Stored items
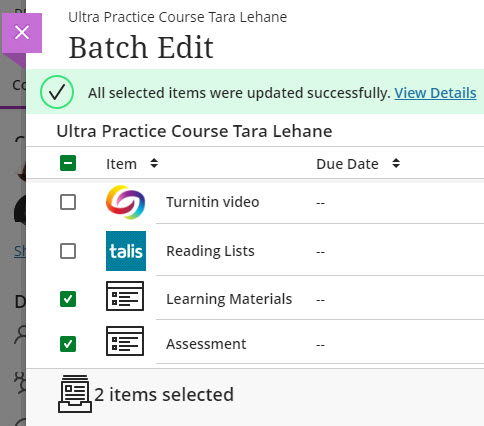Click the Assessment module icon
Viewport: 484px width, 426px height.
point(125,341)
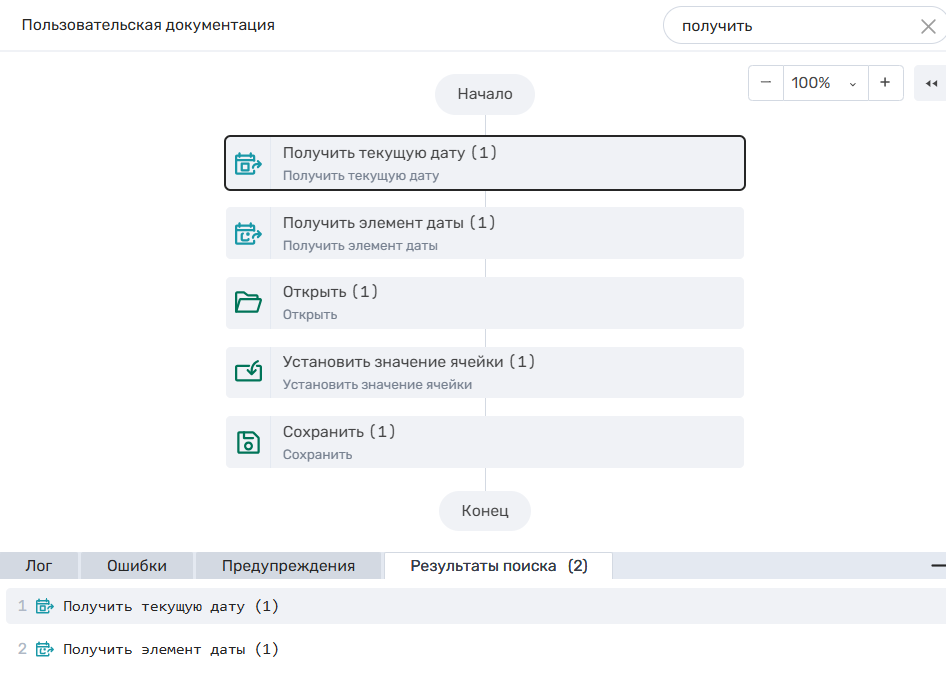Collapse the side panel with double-arrow button
Viewport: 946px width, 684px height.
(x=931, y=83)
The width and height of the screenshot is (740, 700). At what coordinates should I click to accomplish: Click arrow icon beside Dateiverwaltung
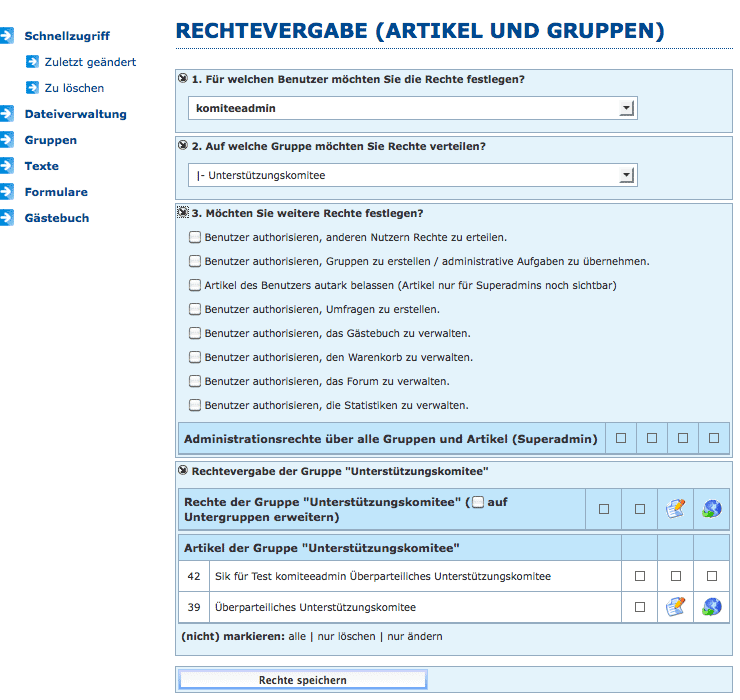coord(7,114)
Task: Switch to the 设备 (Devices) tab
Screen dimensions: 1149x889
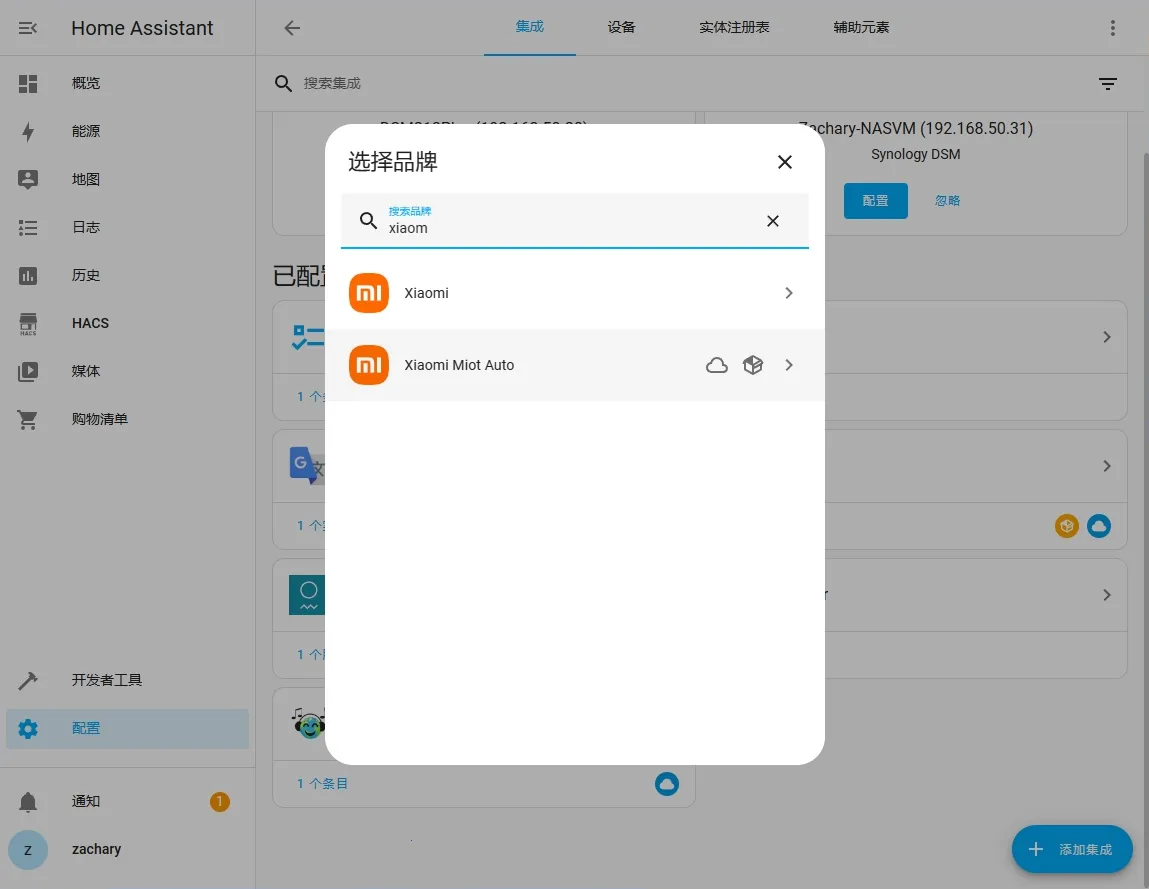Action: [x=621, y=27]
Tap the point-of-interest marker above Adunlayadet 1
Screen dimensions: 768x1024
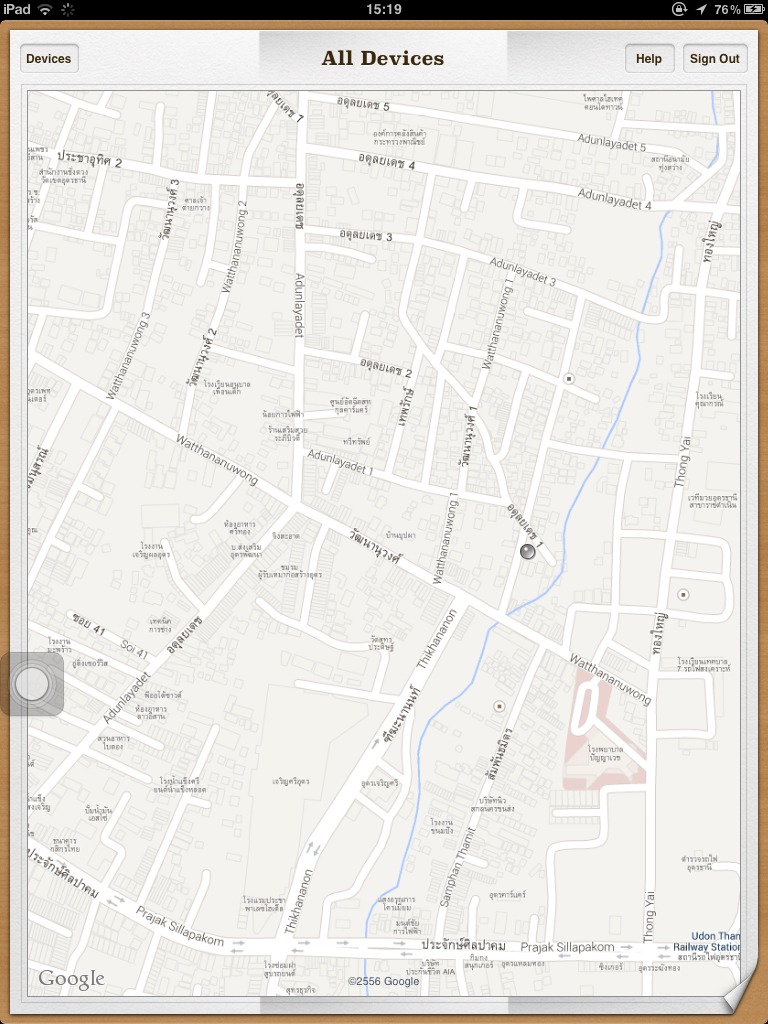coord(569,379)
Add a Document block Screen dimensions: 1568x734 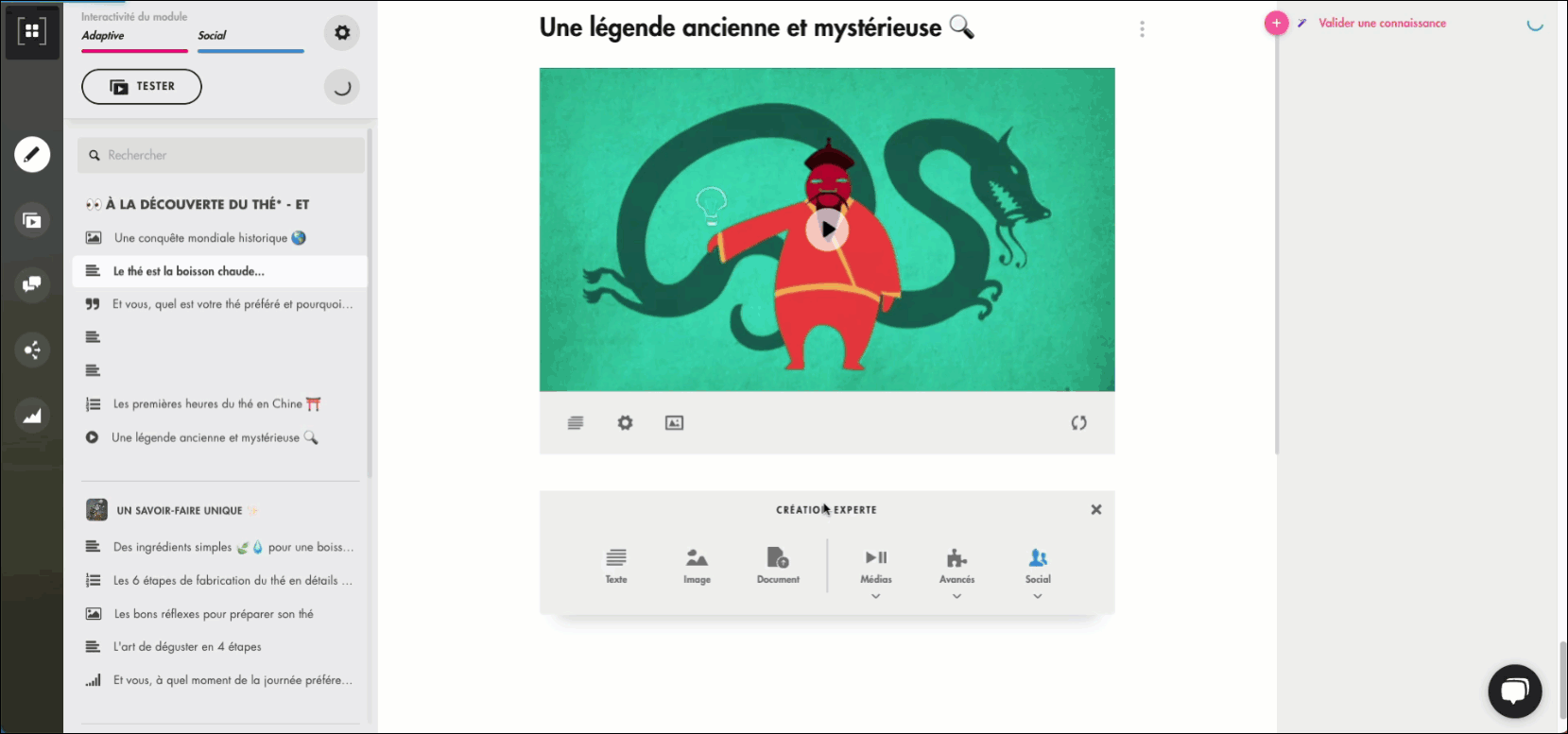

> [PROBLEM TO WORK ON]:
Repeat only the lines from the one holding "Tap the point-of-interest" through the last line of the data, inclusive. Keep the pictures out.

> [SOLUTION]:
Tap the point-of-interest marker above Adunlayadet 1
Screen dimensions: 768x1024
coord(569,379)
Add a Document block Screen dimensions: 1568x734 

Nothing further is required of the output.